In some of my recent Episerver projects, I created several Web API endpoints that returned lots of data. In order to send and receive the response faster, and to save a lot of network traffic, I ended up applying heavy compression on all the Web API responses.
This blog post is about how to do exactly that.
Sending big responses
Some of the endpoints I worked on would sometimes return more than a few hundred kilobytes of JSON data. Sometimes much more.
The issue with sending this much data, is that:
- All data is first serialized to a buffer.
- This buffer is then transferred over the network.
- The client or a CDN retrieves the data to its own buffer.
Each step consumes time and memory. But by compressing the response data, at least the network transfer part can be made much faster.

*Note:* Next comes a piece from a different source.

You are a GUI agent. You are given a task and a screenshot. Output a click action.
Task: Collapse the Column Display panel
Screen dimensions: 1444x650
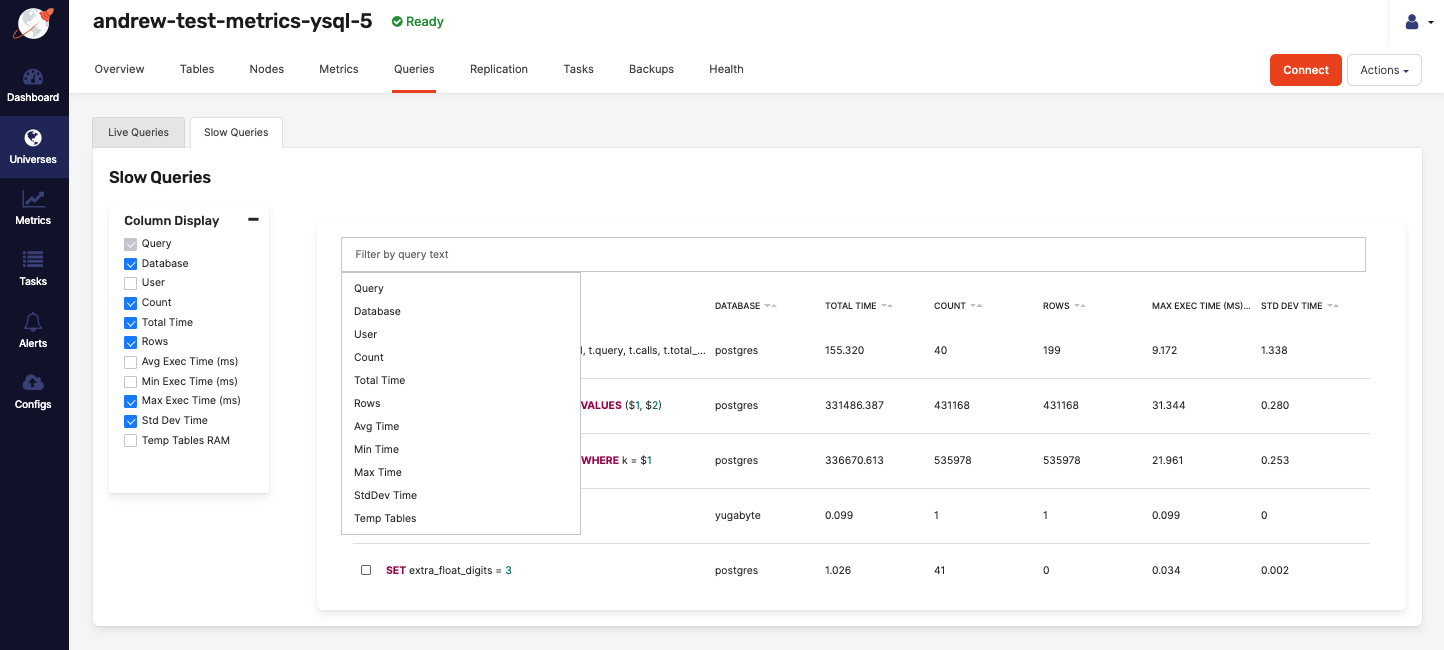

I once created particular Web API endpoints that returned lots of data in uncompressed JSON format. Just by applying some heavy compression, the total load time went down from 10 to 2 seconds. This is how significant response compression can be.
Applying response compression
In order to seamlessly compress data between server and client, we can select and use an HTTP transfer encoding, as supported by the client. This way, the client code does not need to know about the compression or how to handle it. It all happens in the browser (or the app runtime) at the HTTP transfer layer.
Modern browsers support these four compression schemes:
- Deflate
- Gzip
- Brotli
By default, the browser will announce to a server which compression schemes they support, in every single HTTP request. So, the client side is already in place.
The only thing we need to do is extending the server-side Web API pipeline to make it support compression. To do this, I have created a set of classes to add and reference (the source code is available here).
The nice thing is that it automatically works with both your own and Episerver’s Web APIs (like the Content API and the Service API).
Compression with CDN
If you use a CDN between your users and your web servers, remember to enable Brotli compression on your CDN. This will ensure that the data is transferred with the best compression method, all the way to the server and back.
In Cloudflare this is controlled by a single button. In Azure CDN, however, this requires a little more configuration.